Picture this: A simple toymaker (let's call him Gepetto for want of a more original name) notices that the children in his village are fascinated by the new train line that's been laid nearby, and exploits this interest by making a bunch of simple wooden trains, just in time for Christmas (i.e. just the kind of basic, old-school toy that most of my more socially aware friends would buy for their kids).
He makes so much money that he's able to employ some apprentices, open a small factory, and begin exporting his toys to surrounding towns and villages. Pretty soon, 'Gepetto Toys ™' is a household name in his small part of the world.
A few years later, Gepetto is enjoying a quiet beer with a friend—a friend who's been working on a translation of 'Grimms' Fairy Tales'—when inspiration strikes. Kids love the stories, kids love the toys. Why not combine the two worlds and design a line of toys that complement the book? China-doll Snow White's, stuffed wolves, wooden goats on wheels—how could they lose?
Pretty soon Gepetto and his mate are collaborating on new stories, which are published concurrently with the release of the corresponding line of Gepetto toys.
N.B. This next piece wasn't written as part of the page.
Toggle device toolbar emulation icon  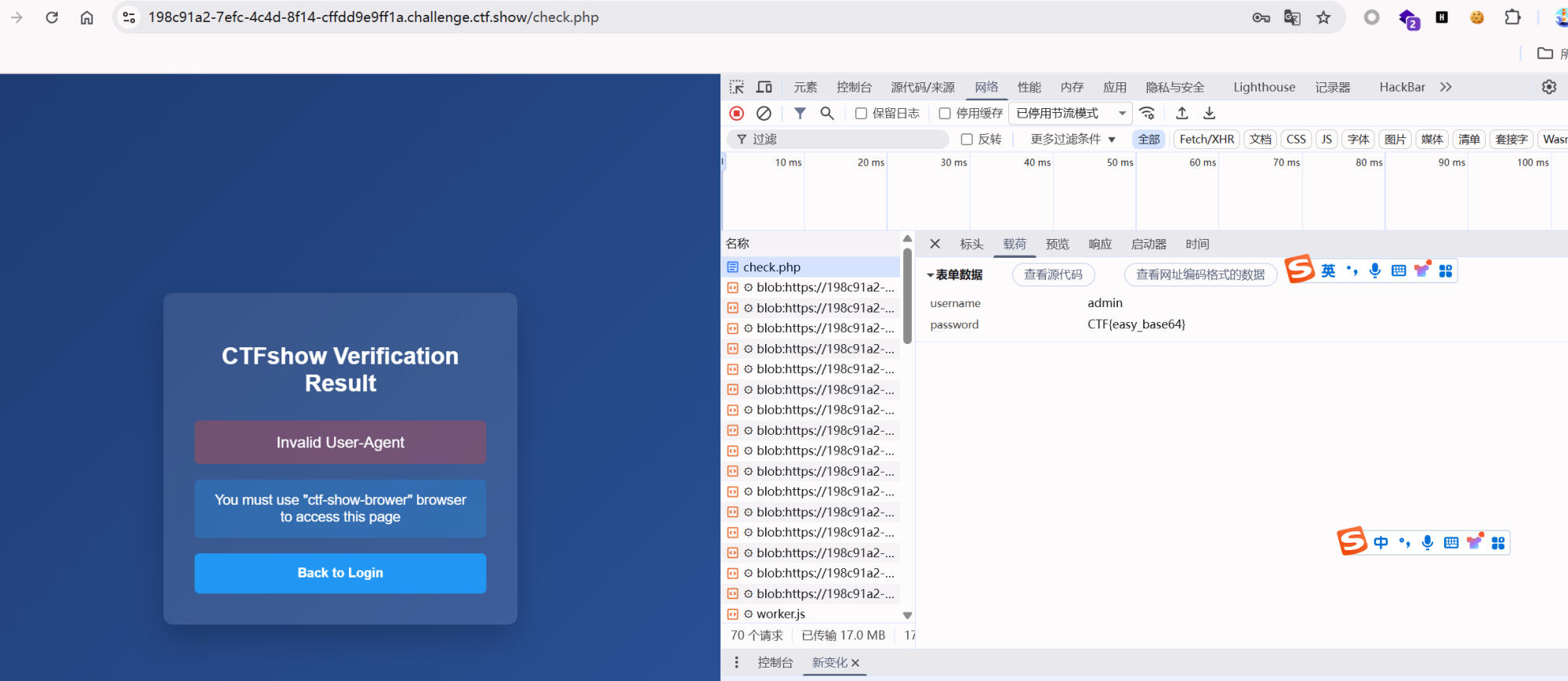point(764,87)
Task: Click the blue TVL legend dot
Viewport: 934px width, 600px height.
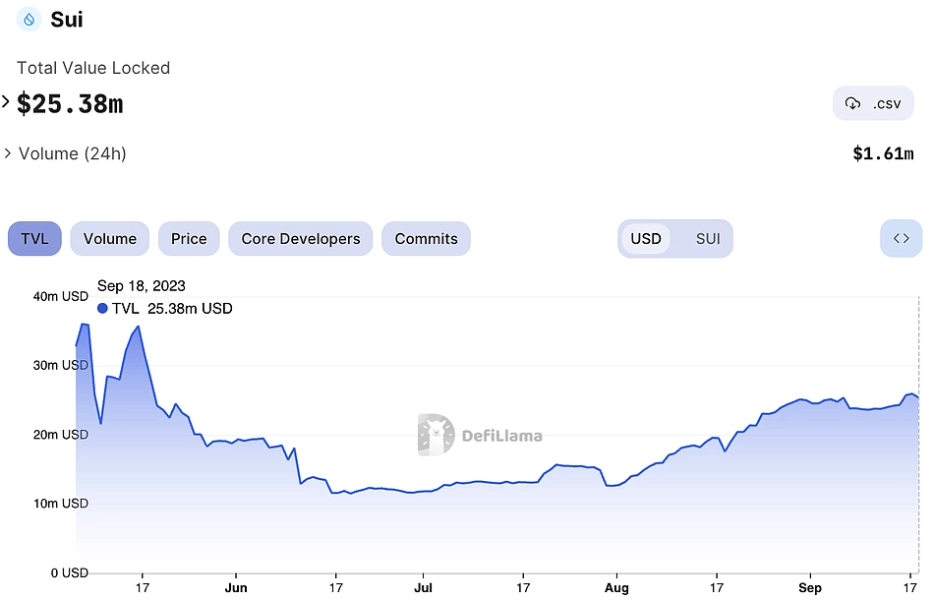Action: (x=102, y=308)
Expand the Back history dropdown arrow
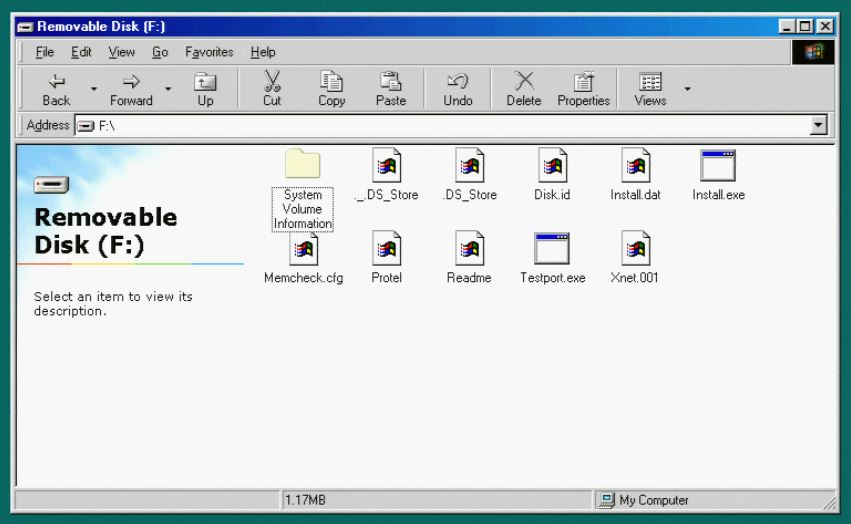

Kids eagerly await the latest offerings, and Gepetto starts utilising the services of town criers to let people know when they will become available (oddly enough, this is usually just before Christmas...).
A somewhat laboured analogy, but you get the drift. Where do I draw the line with Iola? Is it possible to draw a line, given the all-pervading media saturation we're experiencing in the early part of the 21st century?
It scares the shit out of me that kids can hum the McDonalds theme song before they can talk, and that billions and billions of dollars worth of advertising is aimed at persuading Iola that not only does she desperately need the latest Bratz™ doll, but that the best way to get it is to relentlessly nag her parents.
On the other hand, thus it has always been, and thus it will always be. A hundred years ago I would have been freaking out about the fact that Iola would be unable to get a decent education without also being indoctrinated into a repressive and narrow-minded religion, or that she wanted to glorify the horrendous suffering of the Crimean or Boer wars by playing with lead soldiers, or that she never would have wanted that doll with the wind-up voice box if her friends at school didn't have one too…
I dunno. It's all too damn hard. Iola's thirteen months old, and she already loves dancing to the Wiggles™ or Bananas in Pyjamas™. These are both big, corporate products, with extensive product lines, marketing departments etc, but they got that big because they're bloody good at what they do. Seriously, the educational content of the Wiggles™ is far superior to most of the material we use for the very young learners at the school where I work.
Well, that's my two bob's worth... Any thoughts on all this would be appreciated.